Sister’s and brothers I go to Japan because the Church in Japan has decided to partner with the Church here in the US to usher the presence of Christ into these two countries. As an English teacher I will be chipping away at my debt of love by providing access to jobs, education, and in many ways access to the world for those wanting to learn the language.

In this global world the English language is becoming the key to success as medical equipment instructions are written in English, some of the best schools teach using the English language and interaction with people of other cultures is becoming more and more of a daily reality.
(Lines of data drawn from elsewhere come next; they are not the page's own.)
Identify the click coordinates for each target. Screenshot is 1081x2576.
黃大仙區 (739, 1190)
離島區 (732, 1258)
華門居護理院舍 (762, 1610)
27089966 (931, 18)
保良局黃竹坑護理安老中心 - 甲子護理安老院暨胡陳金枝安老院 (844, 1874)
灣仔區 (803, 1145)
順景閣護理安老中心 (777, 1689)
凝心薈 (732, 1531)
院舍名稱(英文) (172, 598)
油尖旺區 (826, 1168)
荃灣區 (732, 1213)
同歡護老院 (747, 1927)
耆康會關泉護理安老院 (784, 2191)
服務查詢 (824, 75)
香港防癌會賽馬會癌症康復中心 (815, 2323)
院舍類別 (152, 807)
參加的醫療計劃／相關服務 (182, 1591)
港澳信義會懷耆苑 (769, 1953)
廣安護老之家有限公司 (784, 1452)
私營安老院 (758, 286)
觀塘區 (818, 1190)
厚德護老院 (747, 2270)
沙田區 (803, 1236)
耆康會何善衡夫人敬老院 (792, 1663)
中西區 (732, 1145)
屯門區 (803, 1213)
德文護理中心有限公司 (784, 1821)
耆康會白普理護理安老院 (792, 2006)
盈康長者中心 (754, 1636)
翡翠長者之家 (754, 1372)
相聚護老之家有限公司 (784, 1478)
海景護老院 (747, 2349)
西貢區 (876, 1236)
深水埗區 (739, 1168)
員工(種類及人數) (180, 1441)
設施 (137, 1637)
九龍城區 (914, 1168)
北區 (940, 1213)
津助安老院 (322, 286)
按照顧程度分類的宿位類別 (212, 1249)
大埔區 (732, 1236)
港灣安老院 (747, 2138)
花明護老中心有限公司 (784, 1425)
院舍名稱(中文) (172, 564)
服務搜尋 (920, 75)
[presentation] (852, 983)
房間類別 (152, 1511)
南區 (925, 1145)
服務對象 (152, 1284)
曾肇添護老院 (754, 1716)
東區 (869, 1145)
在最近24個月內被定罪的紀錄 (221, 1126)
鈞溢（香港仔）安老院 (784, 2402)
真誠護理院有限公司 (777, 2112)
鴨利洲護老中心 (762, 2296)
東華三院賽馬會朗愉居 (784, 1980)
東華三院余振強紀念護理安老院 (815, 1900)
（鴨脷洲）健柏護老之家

Because of these things teaching English is in effect offering the world to people in Japan.

By teaching English I am also witnessing the gospel of Jesus Christ which says, “if you have two cloaks and your brother or sister has none share with that one.” I am witnessing through my presence as a teacher and through my presence as a friend. For some I will be the only Jesus they’ve ever known. God has seen fit to entrust me with the people of Japan not because I am worthy, but because God is gracious.

While my term in Japan is only 2 ½ years the call to fulfill my debt of love remains for the rest of my life. There will be people I encounter on this side of the ocean or another who need Christ and I pray that I am able to present Christ to them.

As we prepare our hearts to come to the Lord’s table let us pray for the unity of the Church, for unity and reconciliation within our own lives, and to all who are ready to accept the responsibility God has given let us pray simply “here I am, Lord, send me.”